TASK INPUT =>
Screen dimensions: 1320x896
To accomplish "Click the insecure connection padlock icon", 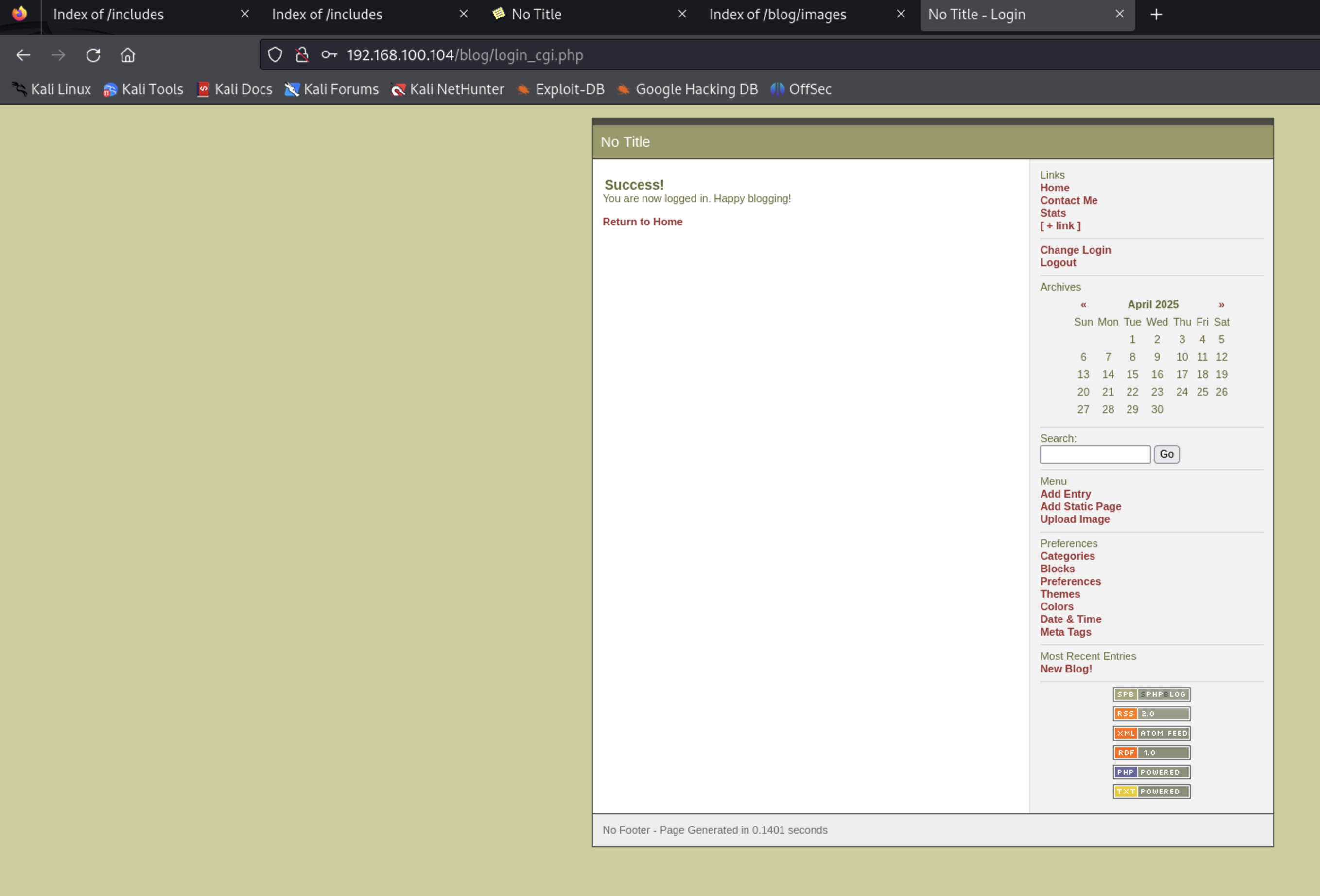I will (302, 55).
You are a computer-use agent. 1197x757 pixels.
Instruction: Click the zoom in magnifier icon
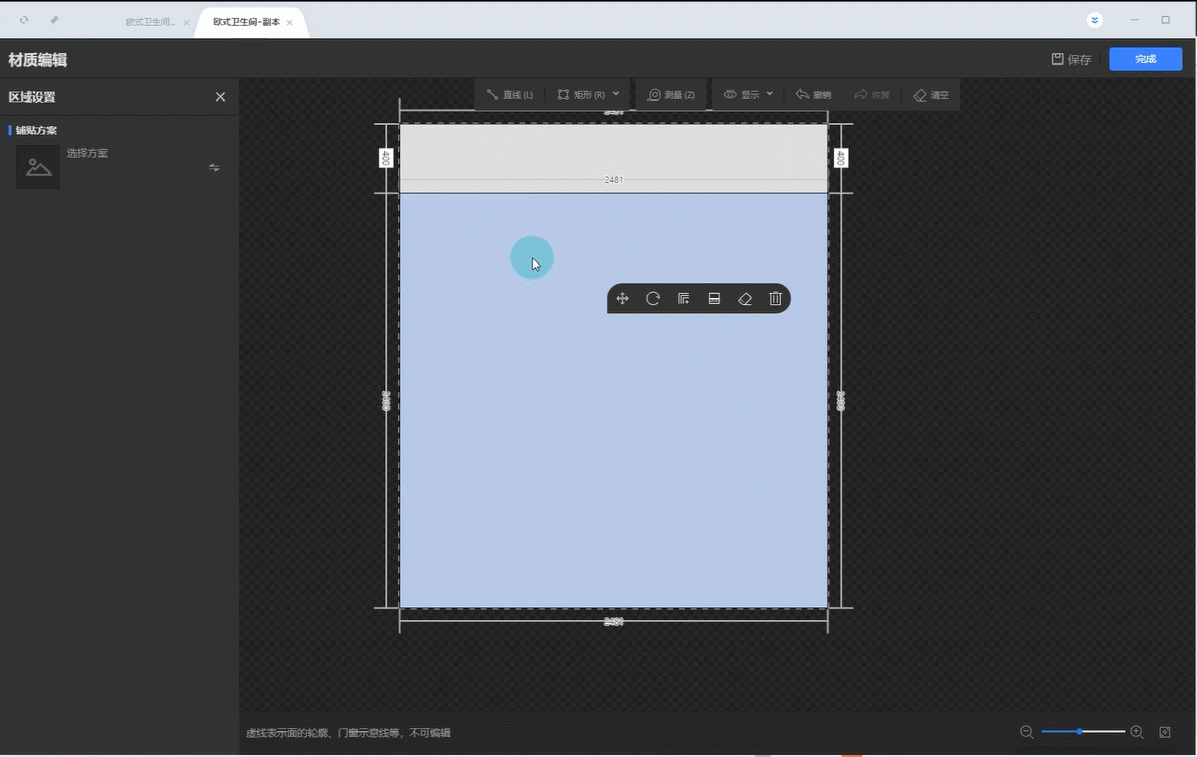pyautogui.click(x=1137, y=732)
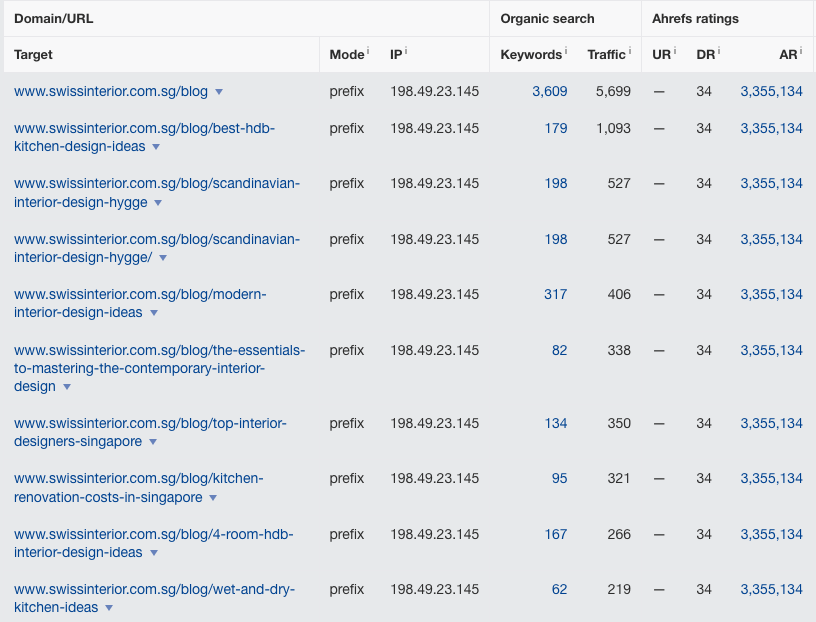Click the info icon next to AR header
The height and width of the screenshot is (622, 816).
801,51
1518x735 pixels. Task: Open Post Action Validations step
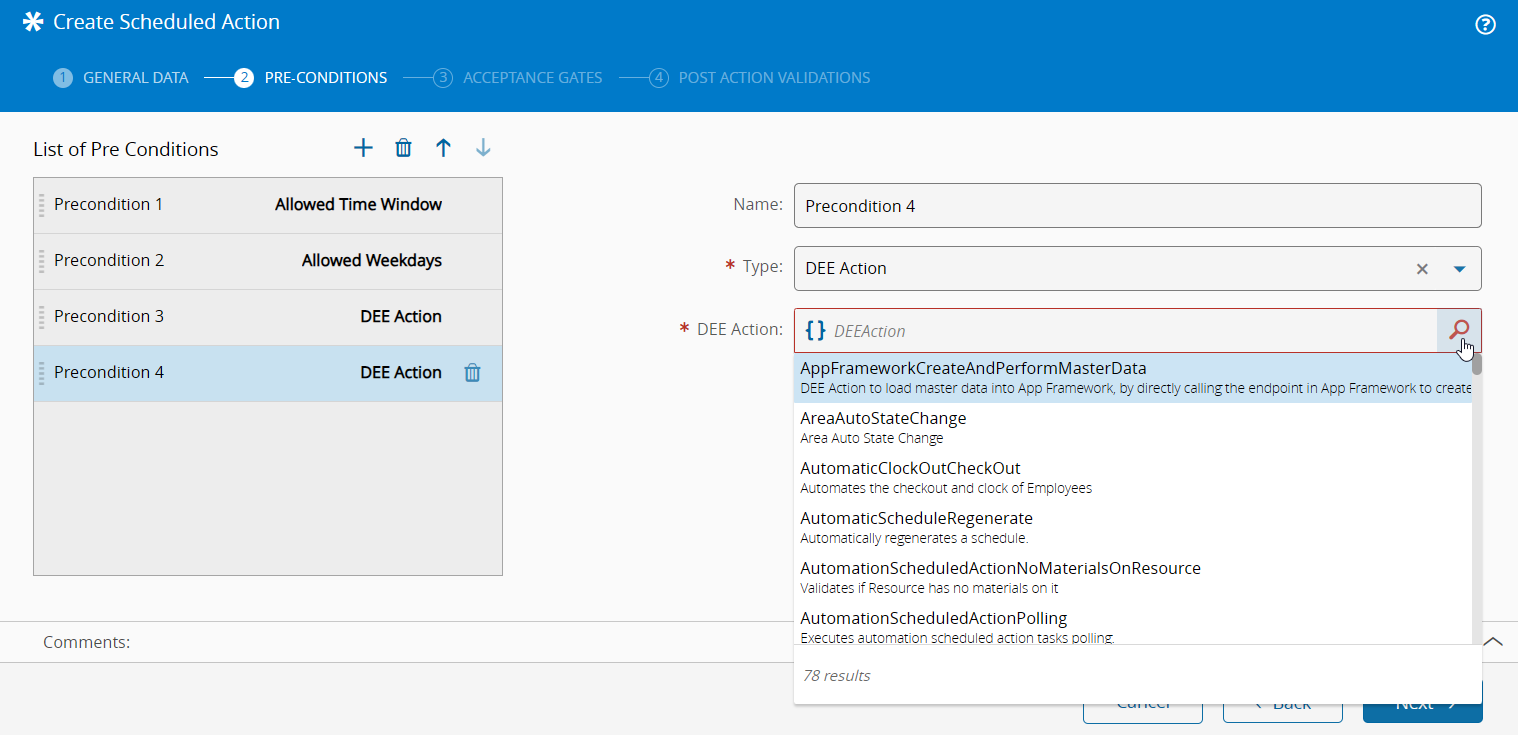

EXERCISE GOAL => Arrange the records as a numbered list, beginning at the line that has "You are a computer-use" and continuing through the end of the records. Skip blank lines and leave the pictures out.

RESPONSE FOR THIS EXERCISE =>
1. You are a computer-use agent. 1197x757 pixels.
2. Instruction: Click the zoom in magnifier icon
3. pyautogui.click(x=1137, y=732)
4. Click the info icon next to AR header
5. The height and width of the screenshot is (622, 816).
6. 801,51
7. 1518x735 pixels. Task: Open Post Action Validations step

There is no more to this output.